### GOAL OF THE EXERCISE
Identify each line in the listing that contains the word "This", and copy those lines out in full.

### INPUT DATA
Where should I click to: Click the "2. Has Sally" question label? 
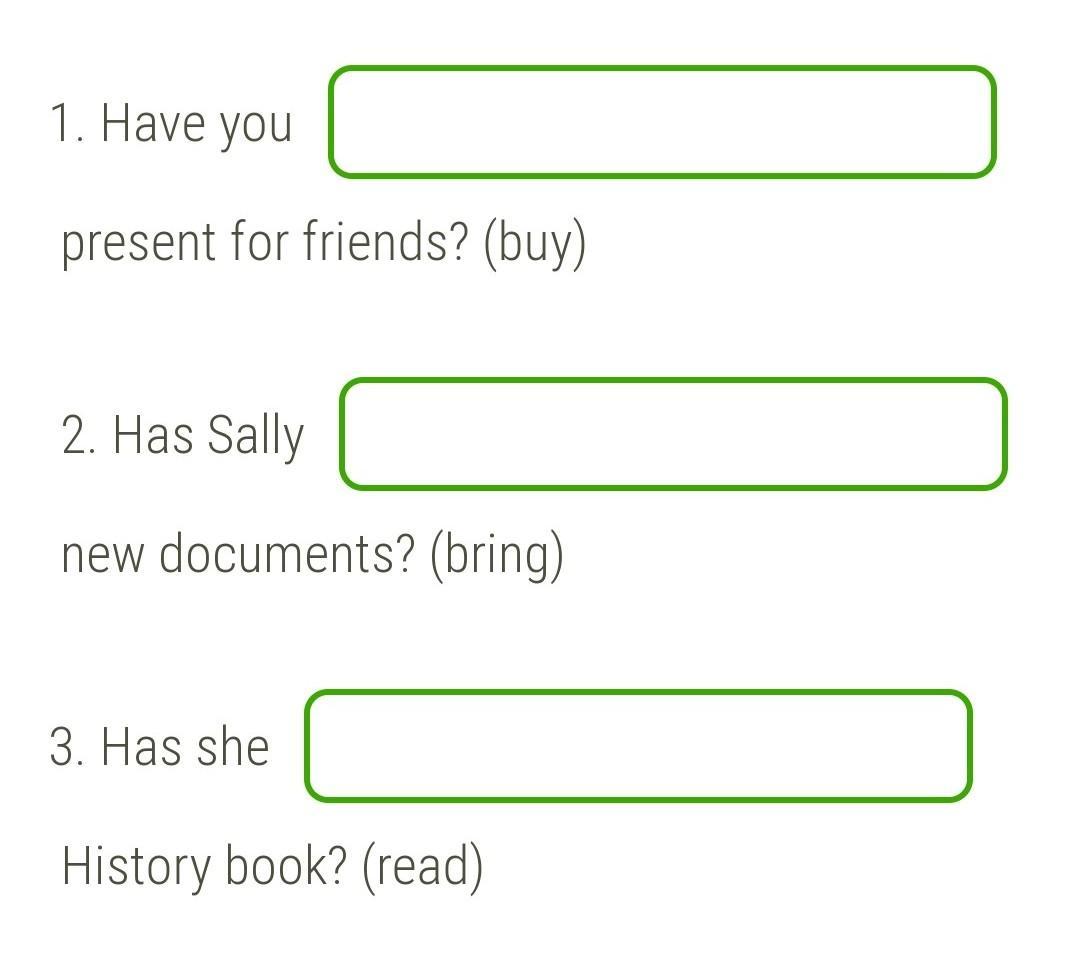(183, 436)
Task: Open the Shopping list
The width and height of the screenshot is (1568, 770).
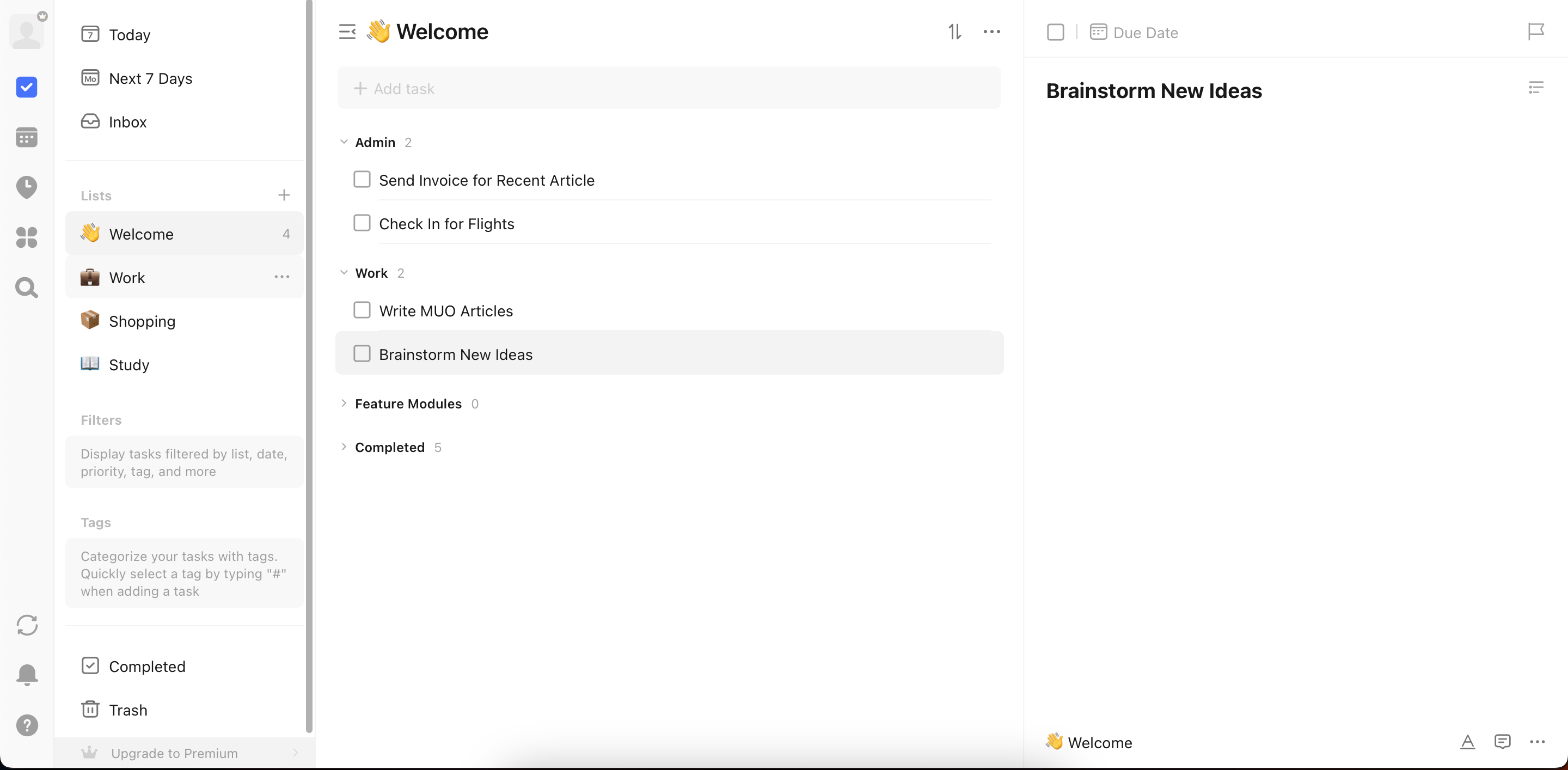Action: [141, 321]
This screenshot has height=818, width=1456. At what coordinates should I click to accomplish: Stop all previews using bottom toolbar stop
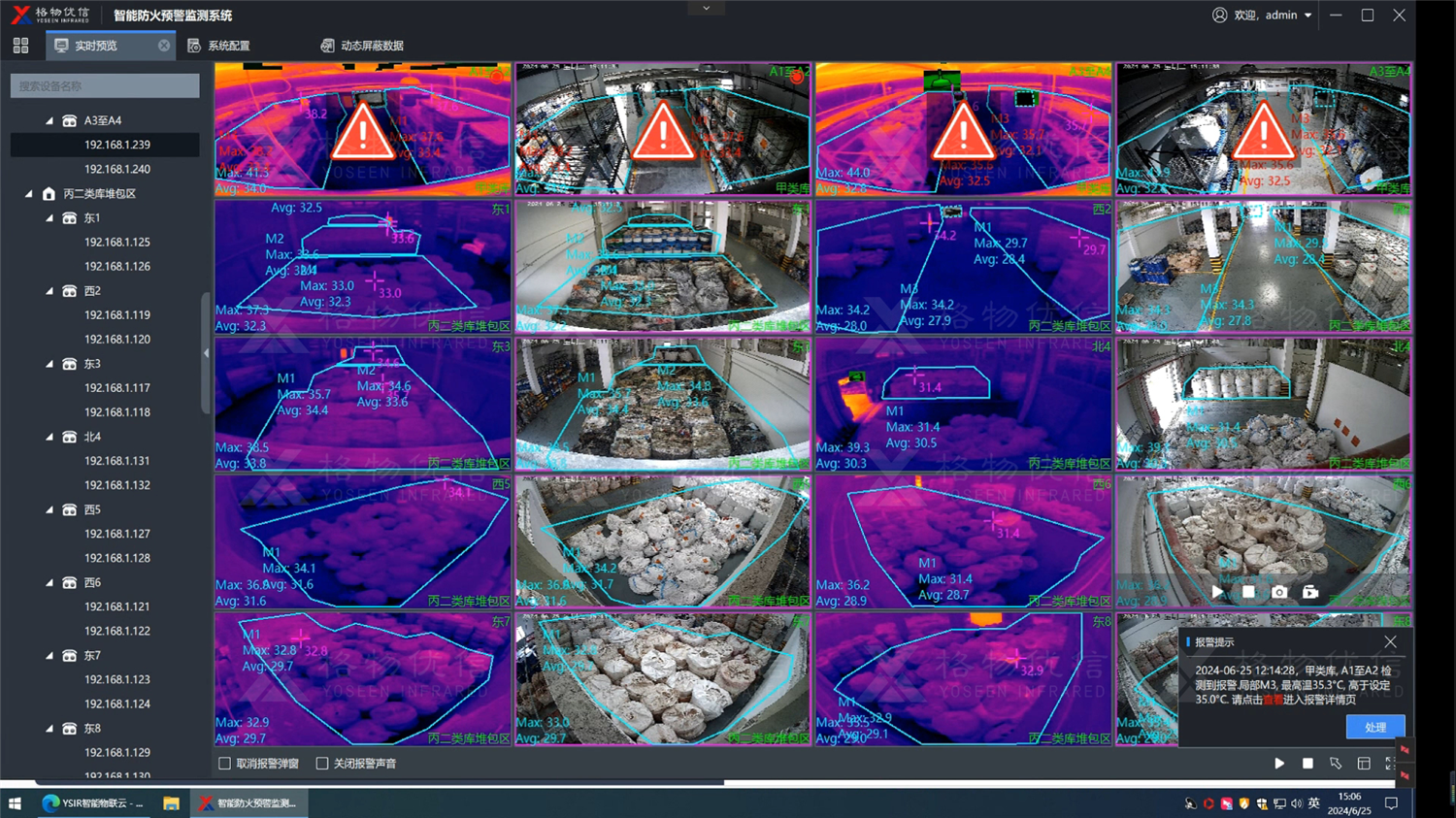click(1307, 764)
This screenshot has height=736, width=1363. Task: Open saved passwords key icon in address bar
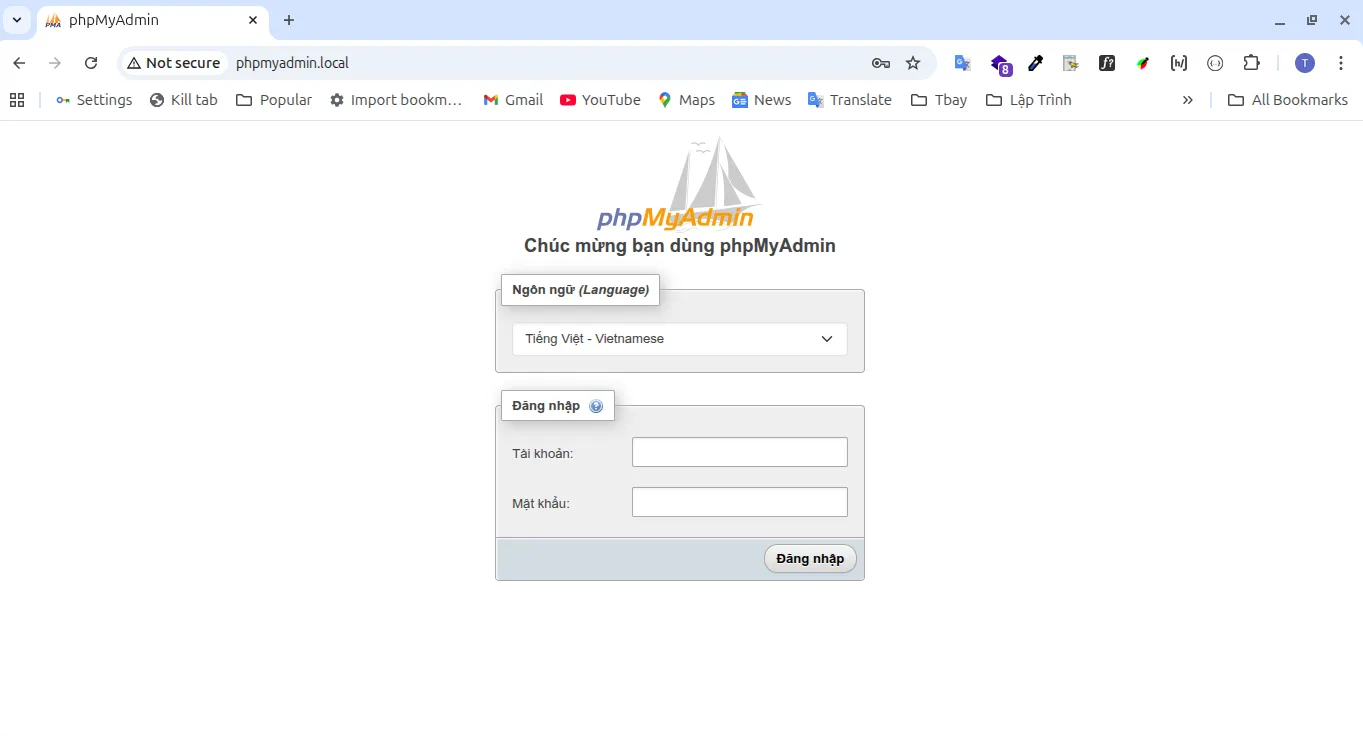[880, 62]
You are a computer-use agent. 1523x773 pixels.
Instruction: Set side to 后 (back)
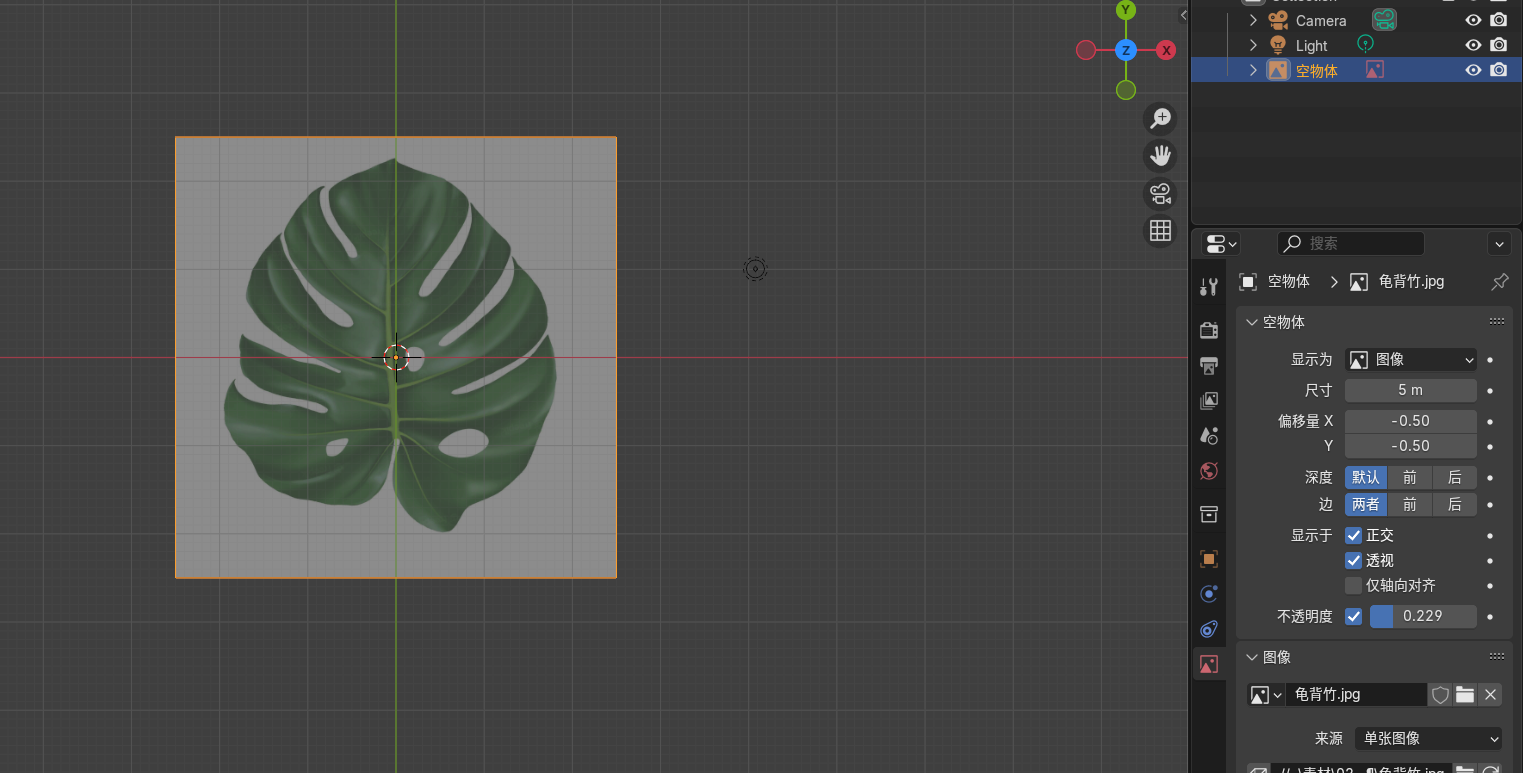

### CORRECT RESPONSE
This screenshot has height=818, width=1456. At what coordinates should I click to accomplish: Stop all previews using bottom toolbar stop
This screenshot has height=736, width=1363. Task: Open saved passwords key icon in address bar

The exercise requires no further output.